Yeah I bet once you get the stack up and running, as well as smooth out the inevitable early adopter bugs of lit-html, you'll have a great experience. The subtext of this was my friend constantly telling me easy and simple it'd be versus React. When in fact each stack has its tradeoffs and incidental complexity.
lit-html has been used in production for over 2 years now, on sites with billions of page views a day. At this point no one new to it would be an early adopter :)
The issue with module loading is a pretty fundamental one, though pretty unrelated to web components.
Once you understand it, there are a large number of tools that make them work. The core problem is that most modules available on npm are written with import specifiers that assume the environment supports Node's module name result. Browsers don't, so it won't load something like `import * as redux from 'redux';`
The solution is a tool that transforms package names into URLs. Webpack, Rollup, Parcel, es-dev-server, Snowpack, Vite, unpkg.com, Polymer CLI, and many more do this for you.

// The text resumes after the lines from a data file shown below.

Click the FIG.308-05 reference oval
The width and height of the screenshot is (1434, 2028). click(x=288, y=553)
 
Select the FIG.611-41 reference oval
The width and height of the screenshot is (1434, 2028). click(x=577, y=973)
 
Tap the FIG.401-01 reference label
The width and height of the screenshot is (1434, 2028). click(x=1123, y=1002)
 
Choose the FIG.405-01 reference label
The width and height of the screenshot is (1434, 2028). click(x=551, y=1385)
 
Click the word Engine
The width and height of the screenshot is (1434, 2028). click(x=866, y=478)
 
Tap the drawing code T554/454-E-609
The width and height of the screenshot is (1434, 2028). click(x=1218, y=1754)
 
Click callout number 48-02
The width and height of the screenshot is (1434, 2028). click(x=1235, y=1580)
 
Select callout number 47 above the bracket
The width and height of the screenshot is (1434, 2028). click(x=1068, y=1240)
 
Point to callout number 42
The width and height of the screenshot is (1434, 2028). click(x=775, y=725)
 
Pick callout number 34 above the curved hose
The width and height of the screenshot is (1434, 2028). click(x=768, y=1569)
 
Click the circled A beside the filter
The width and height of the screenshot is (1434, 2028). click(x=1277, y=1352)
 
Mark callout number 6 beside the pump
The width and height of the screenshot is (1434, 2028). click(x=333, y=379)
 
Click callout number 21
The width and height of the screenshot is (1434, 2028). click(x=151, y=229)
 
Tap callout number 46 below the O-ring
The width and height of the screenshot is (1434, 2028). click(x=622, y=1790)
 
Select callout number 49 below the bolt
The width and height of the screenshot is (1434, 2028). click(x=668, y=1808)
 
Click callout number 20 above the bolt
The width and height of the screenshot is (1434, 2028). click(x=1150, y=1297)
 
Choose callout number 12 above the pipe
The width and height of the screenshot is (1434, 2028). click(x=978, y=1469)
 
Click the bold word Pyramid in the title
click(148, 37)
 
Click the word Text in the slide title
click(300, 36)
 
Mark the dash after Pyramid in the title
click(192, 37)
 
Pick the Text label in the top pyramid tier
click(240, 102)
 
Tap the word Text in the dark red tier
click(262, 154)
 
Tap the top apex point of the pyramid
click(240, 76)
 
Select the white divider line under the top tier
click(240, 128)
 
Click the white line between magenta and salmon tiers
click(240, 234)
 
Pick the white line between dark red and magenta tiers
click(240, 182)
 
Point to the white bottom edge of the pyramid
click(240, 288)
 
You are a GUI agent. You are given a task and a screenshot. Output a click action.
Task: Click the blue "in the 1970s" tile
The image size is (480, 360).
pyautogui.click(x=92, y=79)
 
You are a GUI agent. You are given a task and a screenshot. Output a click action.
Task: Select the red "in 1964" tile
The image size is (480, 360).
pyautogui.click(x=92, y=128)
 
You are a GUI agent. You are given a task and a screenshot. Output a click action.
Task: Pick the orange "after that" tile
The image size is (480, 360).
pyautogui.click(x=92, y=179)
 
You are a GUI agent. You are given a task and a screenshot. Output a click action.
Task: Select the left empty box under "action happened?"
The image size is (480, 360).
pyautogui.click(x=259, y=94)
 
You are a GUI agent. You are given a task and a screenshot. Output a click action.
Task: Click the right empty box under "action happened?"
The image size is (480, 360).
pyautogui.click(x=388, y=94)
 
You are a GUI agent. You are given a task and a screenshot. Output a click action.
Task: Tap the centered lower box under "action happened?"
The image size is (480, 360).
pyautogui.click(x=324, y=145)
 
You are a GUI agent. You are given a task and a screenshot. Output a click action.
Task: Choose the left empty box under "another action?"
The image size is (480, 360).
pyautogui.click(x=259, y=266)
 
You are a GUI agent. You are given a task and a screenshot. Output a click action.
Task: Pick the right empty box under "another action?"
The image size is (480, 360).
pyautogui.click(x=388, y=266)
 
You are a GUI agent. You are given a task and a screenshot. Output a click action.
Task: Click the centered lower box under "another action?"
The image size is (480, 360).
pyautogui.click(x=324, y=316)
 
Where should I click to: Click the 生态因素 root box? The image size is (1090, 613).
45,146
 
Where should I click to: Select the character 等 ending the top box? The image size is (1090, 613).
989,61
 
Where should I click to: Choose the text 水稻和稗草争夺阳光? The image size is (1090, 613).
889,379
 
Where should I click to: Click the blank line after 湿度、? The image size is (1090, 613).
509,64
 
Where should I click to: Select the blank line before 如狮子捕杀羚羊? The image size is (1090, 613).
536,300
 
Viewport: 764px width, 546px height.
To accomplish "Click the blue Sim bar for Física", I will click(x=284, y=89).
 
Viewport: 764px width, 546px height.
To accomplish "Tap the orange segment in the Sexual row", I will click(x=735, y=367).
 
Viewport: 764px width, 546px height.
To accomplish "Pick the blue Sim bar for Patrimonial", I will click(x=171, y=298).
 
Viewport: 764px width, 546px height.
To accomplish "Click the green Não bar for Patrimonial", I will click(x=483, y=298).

More and more of the ecosystem is moving to native modules and we're all going to have to understand this issue.
ReasonReact has been used in production for 3 years now, with billions of page views a day. I'd still call it immature in many^[1] regards :D
The particular point of this project was to prove that each successive simplification that my friend proposed, i.e. avoiding Webpack for native ES6 modules, using lit-html instead of React, etc. introduced its own complexity. I'm not saying that these were all bad ideas, but just that they're fundamentally tradeoffs. I'm quite sure lit-html is a great stack. But it's not "better" than React any more than React is "better" than Angular.
[1]: Lack of async/await, or its equivalent, let+ in OCaml 4.08, is a big one. Mediocre typings for browser APIs is another.